A ainsi été adopté l’article 33 de la loi n° … pour la liberté de choisir son avenir professionnel du …

 

Une telle disposition méconnaît le principe de la liberté contractuelle. Comme l’a relevé le Conseil constitutionnel dans sa décision n° 2008-568 DC du 7 août 2008, « le législateur ne saurait porter aux contrats légalement conclus une atteinte qui ne soit justifiée par un motif d’intérêt général suffisant sans méconnaître les exigences résultant des articles 4 et 16 de la Déclaration des droits de l’homme et du citoyen de 1789, ainsi que, s’agissant de la participation des travailleurs à la détermination collective de leurs conditions de travail, du huitième alinéa du Préambule de la Constitution de 1946 » : une loi ne saurait donc porter une atteinte excessive à des accords collectifs antérieurs légalement conclus.

 

En adoptant cette disposition contestée, le législateur a entendu “lutter contre la précarité et inciter les demandeurs d’emploi au retour à l’emploi. Il propose de revoir l’articulation entre assurance et solidarité, le cas échéant par la création d’une allocation chômage de longue durée attribuée sous condition de ressources”.

 

En ouvrant une nouvelle négociation sur l’assurance chômage, le gouvernement remet en cause l’accord national interprofessionnel conclu entre les partenaires sociaux le 22 février 2018.

 

Cette injonction à la négociation porte donc au principe de la liberté contractuelle une atteinte injustifiée.

 

L’article 33 de la loi déférée est donc contraire à la Constitution.

 

 

4 – Sur la méconnaissance de l’exigence constitutionnelle d’égal accès à l’instruction

 

Les articles 7 et 8 du projet de loi présentement déféré, en transformant l’apprentissage en direction des besoins directs des entreprises et en déconnectant le parcours des apprentis du parcours scolaire, est manifestement entaché d’incompétence négative en ce qu’ils risquent de conduire à une méconnaissance de l’exigence constitutionnelle d’égal accès à l’instruction.

 

L’alinéa 3 de l’article 7 modifie l’article L6211-1 du Code du travail, que définit la mission de l’apprentissage de la façon suivante : « L’apprentissage concourt aux objectifs éducatifs de la nation ». L’alinéa trois complète cette définition par la disposition suivante : « Il contribue à l’insertion professionnelle ». Ce faisant, le législateur met sur un même plan les objectifs éducatifs de la nation et l’insertion professionnelle.
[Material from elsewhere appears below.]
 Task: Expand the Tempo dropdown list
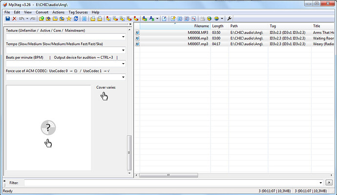click(x=123, y=50)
Cet article concourt donc à exclure les apprentis du champ ordinaire de la scolarité, en leur adjoignant d’autres objectifs que ceux requis par notre système scolaire.

 

L’article 8 complète le tournant amorcé en déconnectant la durée du contrat d’apprentissage de celle du cycle scolaire. En effet, le 3° de son II modifie l’article L. 6222-7-1 du Code du travail et permet de réduire à 6 mois la durée d’un contrat d’apprentissage, contre un actuellement. Ce faisant, le contrat d’apprentissage n’est plus lié au temps scolaire, pour correspondre à des besoins limités d’une entreprise qui ferait ainsi fi des nécessités du cycle de formation.

 

Le 1° du III permet à l’employeur de déroger à la durée de travail quotidienne de l’apprenti dans la limite de deux heures par jour, après information de l’inspecteur du travail et du médecin du travail ou du médecin chargé du suivi médical de l’élève. Ce faisant, l’apprenti est éloigné du temps scolaire et des nécessités de travail personnel de son cycle de formation.

 

Par ces trois dispositions, le pouvoir législatif a créé les conditions d’une inévitable rupture d’égalité.

 

Ces disposition, entachée d’incompétence négative, sont dans le même temps manifestement contraire au treizième alinéa du préambule de la Constitution française du 27 octobre 1946 en vertu duquel ” La Nation garantit l’égal accès de l’enfant et de l’adulte à l’instruction, à la formation professionnelle et à la culture. L’organisation de l’enseignement public gratuit et laïc à tous les degrés est un devoir de l’Etat. “

 

En éloignant les apprentis du parcours scolaire, ces dispositions méconnaissent l’exigence constitutionnelle d’égal accès à l’instruction.